Aim of the exercise ▸ Please start at the first line of the records beneath and quote each line exactly, ending with the line containing "Task: Click the Freq (Hz) lower axis label".

[Data shown — start]

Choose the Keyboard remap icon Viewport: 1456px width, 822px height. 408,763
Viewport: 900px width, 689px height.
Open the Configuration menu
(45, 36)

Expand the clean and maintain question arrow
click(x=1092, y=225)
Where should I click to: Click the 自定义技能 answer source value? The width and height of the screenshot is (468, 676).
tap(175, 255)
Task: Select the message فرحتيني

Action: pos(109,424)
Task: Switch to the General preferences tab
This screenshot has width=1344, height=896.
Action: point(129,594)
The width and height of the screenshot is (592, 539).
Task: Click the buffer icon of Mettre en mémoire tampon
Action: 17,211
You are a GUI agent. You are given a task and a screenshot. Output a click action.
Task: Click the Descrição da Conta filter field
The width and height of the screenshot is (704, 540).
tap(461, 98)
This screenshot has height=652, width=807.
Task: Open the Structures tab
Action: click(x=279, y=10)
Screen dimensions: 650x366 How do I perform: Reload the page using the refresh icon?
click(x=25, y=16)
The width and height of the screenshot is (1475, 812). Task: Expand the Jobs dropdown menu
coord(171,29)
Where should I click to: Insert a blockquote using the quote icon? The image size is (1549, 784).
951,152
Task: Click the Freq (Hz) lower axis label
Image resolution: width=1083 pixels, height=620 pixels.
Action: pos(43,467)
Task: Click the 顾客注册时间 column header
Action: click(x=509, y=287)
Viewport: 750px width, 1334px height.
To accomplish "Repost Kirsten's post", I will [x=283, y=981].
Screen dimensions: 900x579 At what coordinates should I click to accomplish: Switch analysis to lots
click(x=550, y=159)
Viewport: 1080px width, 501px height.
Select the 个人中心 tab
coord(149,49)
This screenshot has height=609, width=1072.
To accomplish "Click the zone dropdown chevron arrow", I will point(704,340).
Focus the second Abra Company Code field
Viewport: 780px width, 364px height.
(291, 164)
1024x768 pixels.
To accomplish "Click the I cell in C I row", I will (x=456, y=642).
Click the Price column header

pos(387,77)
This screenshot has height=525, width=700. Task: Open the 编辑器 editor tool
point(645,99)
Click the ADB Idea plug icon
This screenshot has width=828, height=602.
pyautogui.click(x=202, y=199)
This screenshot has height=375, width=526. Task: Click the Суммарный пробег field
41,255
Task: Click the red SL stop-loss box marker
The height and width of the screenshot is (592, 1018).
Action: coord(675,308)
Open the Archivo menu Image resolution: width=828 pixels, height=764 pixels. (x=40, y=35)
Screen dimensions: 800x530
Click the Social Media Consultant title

[Data shown — finish]

Solved exercise ▸
Choose the Keyboard remap icon Viewport: 1456px width, 822px height. 408,763
Viewport: 900px width, 689px height.
Open the Configuration menu
(45, 36)

Expand the clean and maintain question arrow
click(x=1092, y=225)
Where should I click to: Click the 自定义技能 answer source value? The width and height of the screenshot is (468, 676).
tap(175, 255)
Task: Select the message فرحتيني

Action: pos(109,424)
Task: Switch to the General preferences tab
This screenshot has width=1344, height=896.
Action: point(129,594)
The width and height of the screenshot is (592, 539).
Task: Click the buffer icon of Mettre en mémoire tampon
Action: 17,211
You are a GUI agent. You are given a task and a screenshot. Output a click action.
Task: Click the Descrição da Conta filter field
The width and height of the screenshot is (704, 540).
tap(461, 98)
This screenshot has height=652, width=807.
Task: Open the Structures tab
Action: click(x=279, y=10)
Screen dimensions: 650x366 How do I perform: Reload the page using the refresh icon?
click(x=25, y=16)
The width and height of the screenshot is (1475, 812). Task: Expand the Jobs dropdown menu
coord(171,29)
Where should I click to: Insert a blockquote using the quote icon? The image size is (1549, 784).
951,152
Task: Click the Freq (Hz) lower axis label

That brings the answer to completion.